Sacramento Bee editorial: It didn’t take until Monday for the Monday morning quarterbacks to start criticizing President Barack Obama’s decision to join U.S. allies in a campaign to stop Libyan dictator Moammar Gadhafi from killing his own people.
Born-again doves such as George Will, Donald Rumsfeld and Newt Gingrich ganged up on the president for the bombing Saturday of Gadhafi’s air defenses and implementation of a no-fly zone over Libya.
….Gingrich says that, if he were president, he “would not have intervened,” even though on March 7 he criticized the president for his restraint on Gadhafi. “This is a moment to get rid of him,” Gingrich said then. “Do it. Get it over with.”

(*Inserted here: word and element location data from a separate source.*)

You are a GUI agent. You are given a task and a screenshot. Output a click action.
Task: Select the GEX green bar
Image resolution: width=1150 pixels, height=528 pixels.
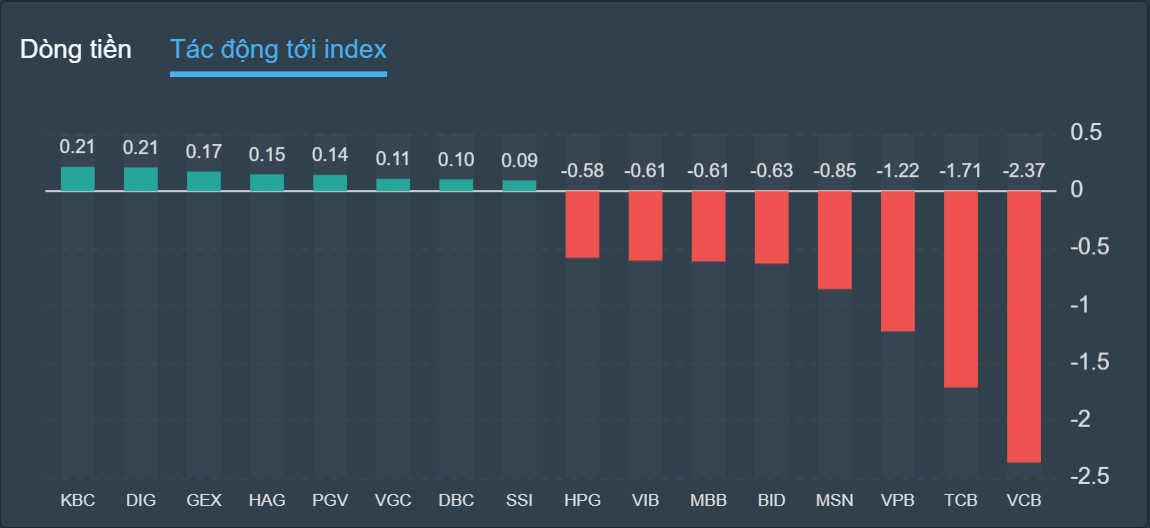(204, 181)
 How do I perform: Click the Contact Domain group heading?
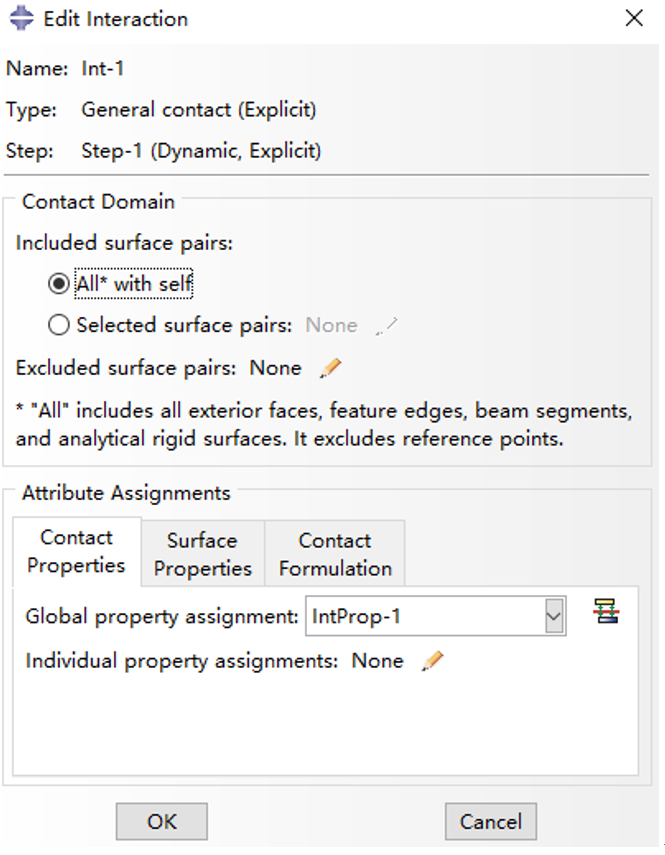98,202
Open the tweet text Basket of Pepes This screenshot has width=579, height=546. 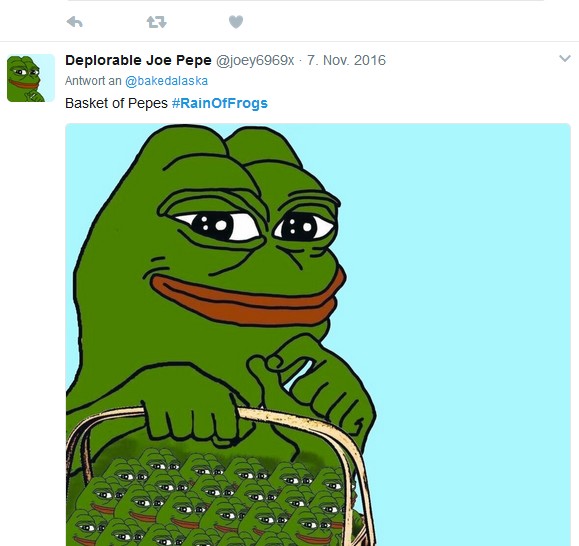click(x=116, y=103)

….Obama did act, and part of the delay involved assembling an international coalition to carry out the mission. And what is the mission? At least part of it – the major part – is to prevent Gadhafi from engaging in a further bloodbath. The allies have been largely successful in that goal, a fact that detractors such as Will, Rumsfeld and Gingrich should at least acknowledge.
Americans should also recognize that, unlike the intervention that Rumsfeld helped orchestrate in Iraq, this one wasn’t grounded in false pretenses of “weapons of mass destruction,” etc.
President Obama has been clear that allies and U.S. forces are carrying out a humanitarian mission, not a chess move in an attempt to reshape the Arab world. And though the international coalition seems divided on responsibilities and the endgame, it is far more broad and cohesive than the one the Bush administration assembled in its reckless invasion of Iraq…..
Full article here
The Syracuse Post Standard: Wonder why the United States has just one president and one secretary of state? Imagine trying to set U.S. foreign policy with 535 members of Congress in charge.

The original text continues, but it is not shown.